Banjar Adat Sental Kangin pun berupaya menata kawasan pantai demi meningkatkan kesejahteraan warga secara merata. Pada November 2022, paruman adat digelar untuk membahas penataan kawasan pesisir yang merupakan tanah negara. Dalam musyawarah tersebut, disepakati bahwa wilayah tersebut akan dikembangkan menjadi kawasan wisata demi kepentingan bersama.
Namun, kelompok yang dikenai sanksi dianggap tidak mematuhi keputusan adat dan tetap menguasai lahan secara sepihak tanpa berbagi dengan warga lainnya.
Kelian Desa Adat Sental Kangin, Nyoman Supaya menegaskan, keputusan menjatuhkan sanksi kesepekang dan kanorayang sudah melalui proses panjang serta berbagai upaya penyelesaian secara adat.
Namun, KP justru menentang keputusan banjar dan semakin memicu ketegangan di masyarakat.
2. Hukuman adat sebagai bentuk perlindungan nilai tradisional

Sanksi kesepekang dan kanorayang merupakan bentuk hukum adat Bali yang diterapkan kepada warga yang melanggar aturan adat atau tidak patuh pada kesepakatan paruman desa.
Hukuman ini mengakibatkan mereka dikeluarkan dari keanggotaan adat, dilarang menggunakan fasilitas desa adat, serta diisolasi secara sosial oleh warga lainnya.
“Kami sudah memberikan kesempatan bagi mereka untuk kembali ke jalan adat, tetapi mereka justru semakin menantang keputusan banjar.

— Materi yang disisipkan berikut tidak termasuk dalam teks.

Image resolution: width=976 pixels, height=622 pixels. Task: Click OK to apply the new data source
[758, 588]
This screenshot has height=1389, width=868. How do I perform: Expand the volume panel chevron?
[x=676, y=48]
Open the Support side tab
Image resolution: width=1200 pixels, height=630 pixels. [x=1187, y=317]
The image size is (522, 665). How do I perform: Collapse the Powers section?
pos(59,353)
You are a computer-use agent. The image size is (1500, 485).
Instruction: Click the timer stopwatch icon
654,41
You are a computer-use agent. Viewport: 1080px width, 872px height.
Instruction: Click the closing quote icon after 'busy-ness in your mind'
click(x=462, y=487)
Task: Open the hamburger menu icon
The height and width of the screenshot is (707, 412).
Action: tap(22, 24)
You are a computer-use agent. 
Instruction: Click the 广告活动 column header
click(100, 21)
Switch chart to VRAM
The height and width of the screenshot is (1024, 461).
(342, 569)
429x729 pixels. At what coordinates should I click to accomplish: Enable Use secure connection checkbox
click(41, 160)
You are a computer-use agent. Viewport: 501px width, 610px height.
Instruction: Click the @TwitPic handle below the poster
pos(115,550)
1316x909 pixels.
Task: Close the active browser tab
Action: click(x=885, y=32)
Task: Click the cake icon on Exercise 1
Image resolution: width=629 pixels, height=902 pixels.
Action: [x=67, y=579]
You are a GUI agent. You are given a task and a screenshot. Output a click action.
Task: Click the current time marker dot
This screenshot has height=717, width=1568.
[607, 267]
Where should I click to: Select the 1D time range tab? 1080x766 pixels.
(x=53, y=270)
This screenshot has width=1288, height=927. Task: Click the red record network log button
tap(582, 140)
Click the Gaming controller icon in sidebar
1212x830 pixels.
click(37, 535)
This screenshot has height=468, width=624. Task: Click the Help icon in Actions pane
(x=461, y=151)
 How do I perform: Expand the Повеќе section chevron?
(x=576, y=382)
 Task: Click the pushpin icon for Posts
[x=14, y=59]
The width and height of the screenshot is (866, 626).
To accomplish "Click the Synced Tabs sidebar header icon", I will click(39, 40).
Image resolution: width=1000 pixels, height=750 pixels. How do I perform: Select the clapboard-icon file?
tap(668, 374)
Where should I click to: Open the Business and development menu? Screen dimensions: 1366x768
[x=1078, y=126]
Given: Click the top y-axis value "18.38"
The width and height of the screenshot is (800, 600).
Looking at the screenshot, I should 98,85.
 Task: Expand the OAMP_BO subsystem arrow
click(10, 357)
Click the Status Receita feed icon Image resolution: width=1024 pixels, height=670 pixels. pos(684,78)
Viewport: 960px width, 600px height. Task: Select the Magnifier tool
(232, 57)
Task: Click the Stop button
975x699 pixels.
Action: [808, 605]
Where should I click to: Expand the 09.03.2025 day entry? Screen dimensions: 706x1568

Tidak ada pilihan lain bagi warga adat selain mengenakan sanksi sesuai awig-awig yang berlaku,” tegas Nyoman Supaya.
3. Warga kasepekang masih bertahan mengungsi di SKB Banjarangkan

Jumlah warga terkena sanksi kasepekang dan mengungsi di SKB Banjarangkan sebanyak 21 orang. Mereka diminta mengungsi sampai situasi di Banjar Adat Sental Kangin kembali kondusif, dan ada solusi terkait permasalahan mereka.
Kepala Markas PMI Klungkung, Ketut Wiyasa, memastikan kebutuhan pangan bagi para pengungsi tetap terpenuhi.
“Untuk makan pagi sudah siap. Persiapan memasak dimulai pukul 05.30 Wita hingga pukul 12.00 Wita untuk shift pertama, sedangkan shift kedua berlangsung dari pukul 14.00 Wita hingga 18.00 Wita,” ujarnya.
Menurut Wiyasa, makanan disediakan tiga kali sehari yakni pagi, siang, dan malam. Bahan makanan disediakan oleh Dinas Sosial Kabupaten Klungkung, sementara proses memasak dilakukan oleh tim Taruna Siaga Bencana (Tagana) dan PMI Klungkung.